Despite their reputation, in 1877 Richard Anderson was appointed as the district medical officer (DMO) for Scarborough and its environs while the reputation of the brothers for gouging intensified with their penchant for taking their clients to court for the most minute of outstanding sums.
In 1883 Richard Anderson took two women to court for outstanding fees which were twice the official rate. Public opposition to the brothers was expressed in three petitions which were submitted to the authorities between 1880 and 1882, appealing for neither brother to be made a DMO because of their high fees and their crudeness. Richard Anderson was relieved of his appointment as DMO, but he continued as Colonial Surgeon with responsibility for the Scarborough Hospital, while maintaining the operation of a thriving private medical practice with his brother.
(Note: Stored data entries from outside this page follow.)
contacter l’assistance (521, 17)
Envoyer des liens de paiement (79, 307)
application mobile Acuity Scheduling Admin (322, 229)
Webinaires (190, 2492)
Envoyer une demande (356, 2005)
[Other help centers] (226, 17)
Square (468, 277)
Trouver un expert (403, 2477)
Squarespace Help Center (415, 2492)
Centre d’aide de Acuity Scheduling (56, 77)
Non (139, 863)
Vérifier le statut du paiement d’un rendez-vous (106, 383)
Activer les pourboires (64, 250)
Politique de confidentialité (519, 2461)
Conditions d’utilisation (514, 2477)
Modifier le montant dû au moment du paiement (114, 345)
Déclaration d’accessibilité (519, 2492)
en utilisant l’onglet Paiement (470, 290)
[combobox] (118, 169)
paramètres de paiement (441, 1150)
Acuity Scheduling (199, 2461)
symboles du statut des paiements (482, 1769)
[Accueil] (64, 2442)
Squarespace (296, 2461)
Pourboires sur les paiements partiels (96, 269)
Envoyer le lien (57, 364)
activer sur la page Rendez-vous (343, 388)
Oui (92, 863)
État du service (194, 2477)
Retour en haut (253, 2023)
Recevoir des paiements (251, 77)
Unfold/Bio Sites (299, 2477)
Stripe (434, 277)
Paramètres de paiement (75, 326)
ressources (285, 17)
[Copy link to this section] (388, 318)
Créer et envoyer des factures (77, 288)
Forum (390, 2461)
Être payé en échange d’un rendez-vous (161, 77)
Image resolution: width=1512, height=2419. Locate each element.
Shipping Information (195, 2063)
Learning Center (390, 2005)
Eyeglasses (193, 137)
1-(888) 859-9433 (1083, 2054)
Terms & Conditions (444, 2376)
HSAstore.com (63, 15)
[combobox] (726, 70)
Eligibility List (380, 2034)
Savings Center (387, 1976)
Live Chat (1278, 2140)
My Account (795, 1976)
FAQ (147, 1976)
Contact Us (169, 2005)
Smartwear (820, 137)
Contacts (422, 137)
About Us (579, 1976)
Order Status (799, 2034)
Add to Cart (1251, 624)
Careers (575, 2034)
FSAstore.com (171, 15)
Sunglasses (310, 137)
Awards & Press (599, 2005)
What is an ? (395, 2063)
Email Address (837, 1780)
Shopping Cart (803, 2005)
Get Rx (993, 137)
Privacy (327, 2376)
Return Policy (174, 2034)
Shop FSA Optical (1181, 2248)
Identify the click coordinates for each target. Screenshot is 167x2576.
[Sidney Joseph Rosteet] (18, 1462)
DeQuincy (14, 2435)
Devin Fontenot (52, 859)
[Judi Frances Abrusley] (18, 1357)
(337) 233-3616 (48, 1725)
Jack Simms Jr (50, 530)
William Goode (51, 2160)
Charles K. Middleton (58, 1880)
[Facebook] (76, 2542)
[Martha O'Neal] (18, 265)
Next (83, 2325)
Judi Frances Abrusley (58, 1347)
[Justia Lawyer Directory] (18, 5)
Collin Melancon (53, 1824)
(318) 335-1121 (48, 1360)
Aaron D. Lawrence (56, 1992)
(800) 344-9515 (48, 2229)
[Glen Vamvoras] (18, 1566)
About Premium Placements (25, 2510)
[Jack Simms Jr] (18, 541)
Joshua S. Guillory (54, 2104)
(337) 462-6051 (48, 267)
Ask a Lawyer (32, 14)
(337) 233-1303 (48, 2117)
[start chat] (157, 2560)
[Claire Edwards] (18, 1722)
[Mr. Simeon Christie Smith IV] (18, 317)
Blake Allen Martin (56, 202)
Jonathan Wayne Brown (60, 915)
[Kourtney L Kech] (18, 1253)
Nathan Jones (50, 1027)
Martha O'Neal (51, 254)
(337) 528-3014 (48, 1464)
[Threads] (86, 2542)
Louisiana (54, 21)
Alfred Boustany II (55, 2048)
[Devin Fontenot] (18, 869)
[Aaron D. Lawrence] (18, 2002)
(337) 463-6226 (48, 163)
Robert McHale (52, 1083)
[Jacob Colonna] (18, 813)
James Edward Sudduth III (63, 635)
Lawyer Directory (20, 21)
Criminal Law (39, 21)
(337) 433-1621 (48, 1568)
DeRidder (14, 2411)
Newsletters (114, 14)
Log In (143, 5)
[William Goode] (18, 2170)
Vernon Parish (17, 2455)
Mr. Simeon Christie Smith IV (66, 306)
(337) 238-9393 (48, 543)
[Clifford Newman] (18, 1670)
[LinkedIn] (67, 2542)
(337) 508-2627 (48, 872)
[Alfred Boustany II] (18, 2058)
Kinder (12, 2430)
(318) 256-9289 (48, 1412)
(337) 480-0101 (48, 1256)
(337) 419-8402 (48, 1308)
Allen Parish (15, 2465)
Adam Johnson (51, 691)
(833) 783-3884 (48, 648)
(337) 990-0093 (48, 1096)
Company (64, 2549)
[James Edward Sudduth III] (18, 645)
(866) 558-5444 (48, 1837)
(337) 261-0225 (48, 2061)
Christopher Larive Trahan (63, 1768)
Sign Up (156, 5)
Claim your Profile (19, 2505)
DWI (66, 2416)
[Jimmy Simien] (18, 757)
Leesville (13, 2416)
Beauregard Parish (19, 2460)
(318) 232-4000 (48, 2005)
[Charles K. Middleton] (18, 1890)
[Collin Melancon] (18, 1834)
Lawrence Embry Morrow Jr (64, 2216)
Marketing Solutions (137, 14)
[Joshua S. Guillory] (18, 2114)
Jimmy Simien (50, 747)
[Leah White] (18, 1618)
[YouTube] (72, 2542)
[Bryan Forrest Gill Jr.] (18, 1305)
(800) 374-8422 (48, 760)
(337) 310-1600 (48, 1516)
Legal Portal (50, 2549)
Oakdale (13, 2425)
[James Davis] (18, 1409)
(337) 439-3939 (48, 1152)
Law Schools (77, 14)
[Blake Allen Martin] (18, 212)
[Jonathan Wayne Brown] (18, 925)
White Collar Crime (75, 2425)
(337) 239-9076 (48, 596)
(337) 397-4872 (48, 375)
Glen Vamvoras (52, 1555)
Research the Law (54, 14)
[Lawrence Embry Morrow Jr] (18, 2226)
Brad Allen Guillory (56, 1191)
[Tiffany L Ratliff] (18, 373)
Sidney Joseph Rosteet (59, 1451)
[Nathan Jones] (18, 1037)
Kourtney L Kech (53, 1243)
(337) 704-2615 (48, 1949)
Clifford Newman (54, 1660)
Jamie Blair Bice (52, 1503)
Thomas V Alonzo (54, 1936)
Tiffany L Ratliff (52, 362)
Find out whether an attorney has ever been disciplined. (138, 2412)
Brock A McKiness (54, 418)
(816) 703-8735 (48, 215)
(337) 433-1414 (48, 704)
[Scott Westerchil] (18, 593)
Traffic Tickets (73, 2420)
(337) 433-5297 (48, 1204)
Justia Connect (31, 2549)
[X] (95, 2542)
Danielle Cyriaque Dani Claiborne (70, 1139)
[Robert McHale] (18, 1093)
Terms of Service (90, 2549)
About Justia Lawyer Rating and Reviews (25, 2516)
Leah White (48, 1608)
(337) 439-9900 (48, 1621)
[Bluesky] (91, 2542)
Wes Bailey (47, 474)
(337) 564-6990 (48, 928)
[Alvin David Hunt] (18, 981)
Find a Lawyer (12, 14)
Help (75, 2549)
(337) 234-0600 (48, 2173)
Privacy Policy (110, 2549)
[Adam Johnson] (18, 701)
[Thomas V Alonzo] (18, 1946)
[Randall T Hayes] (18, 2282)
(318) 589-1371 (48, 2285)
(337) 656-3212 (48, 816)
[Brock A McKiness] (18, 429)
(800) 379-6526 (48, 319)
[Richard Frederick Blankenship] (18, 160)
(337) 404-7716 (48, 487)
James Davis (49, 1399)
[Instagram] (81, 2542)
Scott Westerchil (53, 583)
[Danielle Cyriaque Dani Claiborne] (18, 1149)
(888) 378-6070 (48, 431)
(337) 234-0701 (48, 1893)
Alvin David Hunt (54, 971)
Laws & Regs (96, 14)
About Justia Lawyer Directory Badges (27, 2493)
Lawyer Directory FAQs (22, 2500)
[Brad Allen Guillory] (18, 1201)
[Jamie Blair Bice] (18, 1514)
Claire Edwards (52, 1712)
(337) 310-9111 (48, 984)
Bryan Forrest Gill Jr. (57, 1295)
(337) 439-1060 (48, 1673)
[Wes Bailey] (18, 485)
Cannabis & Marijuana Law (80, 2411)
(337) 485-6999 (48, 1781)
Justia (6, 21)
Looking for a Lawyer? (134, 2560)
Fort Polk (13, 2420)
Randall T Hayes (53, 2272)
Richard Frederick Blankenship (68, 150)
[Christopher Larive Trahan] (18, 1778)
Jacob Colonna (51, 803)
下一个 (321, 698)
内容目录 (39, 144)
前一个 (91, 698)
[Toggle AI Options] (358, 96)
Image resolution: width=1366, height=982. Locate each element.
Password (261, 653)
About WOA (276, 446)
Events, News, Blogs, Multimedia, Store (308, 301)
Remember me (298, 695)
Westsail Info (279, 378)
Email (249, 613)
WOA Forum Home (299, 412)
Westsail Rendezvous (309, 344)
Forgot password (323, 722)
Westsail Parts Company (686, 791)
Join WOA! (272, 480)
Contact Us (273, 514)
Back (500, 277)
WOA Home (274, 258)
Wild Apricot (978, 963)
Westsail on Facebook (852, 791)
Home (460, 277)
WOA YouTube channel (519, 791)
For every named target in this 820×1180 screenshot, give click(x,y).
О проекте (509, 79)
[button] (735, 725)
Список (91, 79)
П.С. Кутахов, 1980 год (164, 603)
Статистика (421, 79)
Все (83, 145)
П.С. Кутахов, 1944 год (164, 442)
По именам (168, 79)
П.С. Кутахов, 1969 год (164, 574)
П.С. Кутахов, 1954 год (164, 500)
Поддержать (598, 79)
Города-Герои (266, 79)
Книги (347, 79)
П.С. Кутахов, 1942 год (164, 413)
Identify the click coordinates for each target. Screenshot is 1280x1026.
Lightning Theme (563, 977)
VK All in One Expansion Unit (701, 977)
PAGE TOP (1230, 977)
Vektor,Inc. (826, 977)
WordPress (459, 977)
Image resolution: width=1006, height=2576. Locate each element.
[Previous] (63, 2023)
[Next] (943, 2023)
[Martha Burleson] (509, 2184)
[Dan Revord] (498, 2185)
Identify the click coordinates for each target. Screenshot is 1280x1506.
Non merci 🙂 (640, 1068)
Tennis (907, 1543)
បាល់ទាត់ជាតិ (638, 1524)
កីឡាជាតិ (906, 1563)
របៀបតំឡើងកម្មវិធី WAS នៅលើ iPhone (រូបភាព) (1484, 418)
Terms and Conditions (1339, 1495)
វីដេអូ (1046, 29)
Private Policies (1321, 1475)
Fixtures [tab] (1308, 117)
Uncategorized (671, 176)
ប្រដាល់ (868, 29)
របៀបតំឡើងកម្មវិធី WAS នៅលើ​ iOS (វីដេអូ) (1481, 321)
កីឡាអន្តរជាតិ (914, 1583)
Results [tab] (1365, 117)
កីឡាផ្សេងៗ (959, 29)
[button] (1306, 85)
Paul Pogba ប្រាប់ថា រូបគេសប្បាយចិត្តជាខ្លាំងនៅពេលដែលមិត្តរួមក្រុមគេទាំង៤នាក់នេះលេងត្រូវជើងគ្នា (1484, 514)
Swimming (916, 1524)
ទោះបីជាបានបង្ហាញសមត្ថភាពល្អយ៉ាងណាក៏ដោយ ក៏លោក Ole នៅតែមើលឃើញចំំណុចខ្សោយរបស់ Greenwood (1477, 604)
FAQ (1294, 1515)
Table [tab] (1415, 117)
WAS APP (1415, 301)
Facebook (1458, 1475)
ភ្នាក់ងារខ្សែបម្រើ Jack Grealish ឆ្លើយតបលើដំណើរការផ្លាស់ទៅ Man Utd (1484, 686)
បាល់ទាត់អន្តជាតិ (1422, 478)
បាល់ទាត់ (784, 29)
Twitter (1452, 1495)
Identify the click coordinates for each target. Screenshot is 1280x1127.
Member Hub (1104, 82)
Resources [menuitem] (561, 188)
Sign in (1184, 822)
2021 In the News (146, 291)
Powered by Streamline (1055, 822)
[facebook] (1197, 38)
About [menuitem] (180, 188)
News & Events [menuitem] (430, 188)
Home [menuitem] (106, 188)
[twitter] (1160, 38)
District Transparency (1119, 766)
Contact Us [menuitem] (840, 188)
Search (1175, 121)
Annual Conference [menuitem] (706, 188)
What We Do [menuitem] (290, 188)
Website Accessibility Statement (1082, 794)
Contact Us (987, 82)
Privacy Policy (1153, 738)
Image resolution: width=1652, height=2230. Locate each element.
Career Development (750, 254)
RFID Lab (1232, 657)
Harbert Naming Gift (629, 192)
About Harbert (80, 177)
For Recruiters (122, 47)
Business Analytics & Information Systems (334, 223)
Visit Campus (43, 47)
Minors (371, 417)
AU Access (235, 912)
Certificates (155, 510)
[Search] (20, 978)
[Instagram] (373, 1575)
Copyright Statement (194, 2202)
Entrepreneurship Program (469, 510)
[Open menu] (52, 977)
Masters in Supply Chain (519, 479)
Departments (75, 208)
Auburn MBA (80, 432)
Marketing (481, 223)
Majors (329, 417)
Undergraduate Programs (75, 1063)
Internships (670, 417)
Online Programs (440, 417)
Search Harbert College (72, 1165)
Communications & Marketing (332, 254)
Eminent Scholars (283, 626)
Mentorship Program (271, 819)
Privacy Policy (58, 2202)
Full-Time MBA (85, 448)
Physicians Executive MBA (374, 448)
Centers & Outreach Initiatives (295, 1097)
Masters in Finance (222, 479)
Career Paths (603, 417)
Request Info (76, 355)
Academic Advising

The Andersons also owned a dry goods merchant house named Goodridge and Good, of which the only chemist shop on the island was a part. The chemist shop enjoyed a monopoly on the importation of medical drugs, which allowed Richard Anderson to provide drugs from his dispensary to the public at government expense. Accused of using his business connections to defraud the government, he was forced to withdraw from Goodridge and Good, which remained the sole supplier of drugs to the government.
Not only were the brothers hated by the public, but officials also found their behaviour intolerable. The 1883 Royal Commission reported that while under the care of Richard Anderson, the Tobago Hospital was the worst in the region, but he sought to exonerate himself by blaming the government. He engaged in a stream of contentious communication with the Colonial Office, which irritated the imperial officers who sought ways to get rid of him.
The opportunity came with the Jane Dryce affair. Pregnant Dryce was experiencing agonising pain in a complicated birth process. Seeking to obtain relief for her daughter, her mother walked over 20 miles to request Dr Anderson to see her daughter, but she was unable to locate any doctor because both DMOs were out of their districts.
The mother returned to plead with Dr Anderson to attend to her daughter, promising to make an initial payment and make the remaining portion of his fees in subsequent periodic payments, but he insisted on full cash payment before he would visit Dryce.
Bereft of medical attention, on December 2, 1885, 19-year-old Dryce died a miserable death, and the people of Tobago, who were astounded at Dr Anderson's heartlessness, called for his dismissal. Anderson’s appointment was immediately terminated. He was given a terminal payment and was provided with no further appointment in the colonial service. The post of Colonial Surgeon in Tobago was abolished in 1886.
Despite coming to an impoverished island and with nothing else but their professional qualifications, the Anderson brothers were able to build a fortune in Tobago as managers, lessees and finally estate owners, their earnings from a lucrative medical practice which fleeced Tobago’s labouring poor, conducted a medical service which allowed them to feed off the government through their positions in the island medical service.
By the time they left Tobago, the brothers were part owners of a steam ship, The Dawn. Though despised by the people and having lost the respect of their fellow officials, the Anderson brothers demonstrated how it was possible for officials, despite their incompetence and unpopularity, to build a fortune in an impoverished colony.